I attended a funeral last week; a lady I knew well, but also not at all. She was of those community-minded people who had given her life to supporting a local place and whose death provoked an outpouring of affection from all those who had been welcomed by her smile or served by her. She ran the local rugby club and I can tell you rugby clubs are strange places; hulking men and mud a constant feature. Rugby – the game, the mentality, the whole thing – has been a constant in my life since I was a teenager. My husband is a player, coach and fanatic. My son a player. Despite his secret preference for football (don’t tell!). So at this funeral I sat and thought how very unnatural the whole procedure seemed, how ill-evolved our society has become in dealing with death. Looking at the oddity of the pallbearers and the grieving family, who at a time when they were least equipped to do so, had to stand in front of hundreds of mourners and speak. Their throats so constricted with grief it seemed a most unnecessary protocol to give a eulogy. Yet they bravely did and it worked; we all came away lighter with a more rounded understanding of this life lived.
I observe these human frailties and see that we all muddle along, making a million little choices about a million silly things and in the end, when it’s all said and done, then what!? Gosh a deep and searching question for a Thursday morning as I sit and write this as fog wraps around my house. Yesterday was a joyous sunny day, the hint of spring that this country is so good at. I got that soaring feeling that the winter heaviness might just end one day. And to my wider existential question; as ever, there’s no real real answer, we just keep on keeping on.

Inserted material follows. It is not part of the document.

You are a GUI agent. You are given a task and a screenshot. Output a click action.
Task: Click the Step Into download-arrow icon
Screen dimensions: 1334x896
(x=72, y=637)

Meanwhile, I waste opportunities to get work done ahead of deadline because instead I fritter time on the internet. Or I do too much driving and running around, shuttling here and there. I text. I browse. My sister in law sent me a message from Dubai about having an impact on the world and we considered the ‘Maslow‘ pyramid of requirements for human happiness. Thousands of miles distant from each other we both stopped and thought: do I have everything on that list? Yes, pretty much. This navel-gazing is a well-established first world problem; one that causes me a blush of shame if I contrast it with what some others have to deal with.

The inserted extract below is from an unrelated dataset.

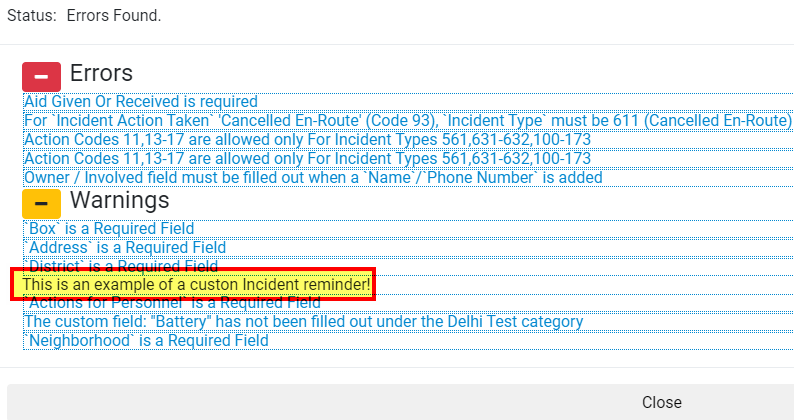Jump to the `Neighborhood` required field warning
The width and height of the screenshot is (794, 420).
(x=146, y=340)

I help my son learn his lines for a play. I wrestle with logistics for my daughter to attend a far-flung party. I ponder whether we should eat beef again this week – wouldn’t chicken be better? I watch George Clooney in the ‘The Descendants’ and long for my palm trees. I listen to podcasts and resolve to do better at x, y and z. Not to mention a, b and c. If it all gets too much I go here to my Pinterest board of whiteness and contemplate the pale. I try to project forward a year and get a glimpse of what will be happening then, will change be afoot? I think that I should really clear that spare room that is full of junk, the stuff that has no home, the flotsam and jetsam of family life.
And I keep on keeping on in the big and the small.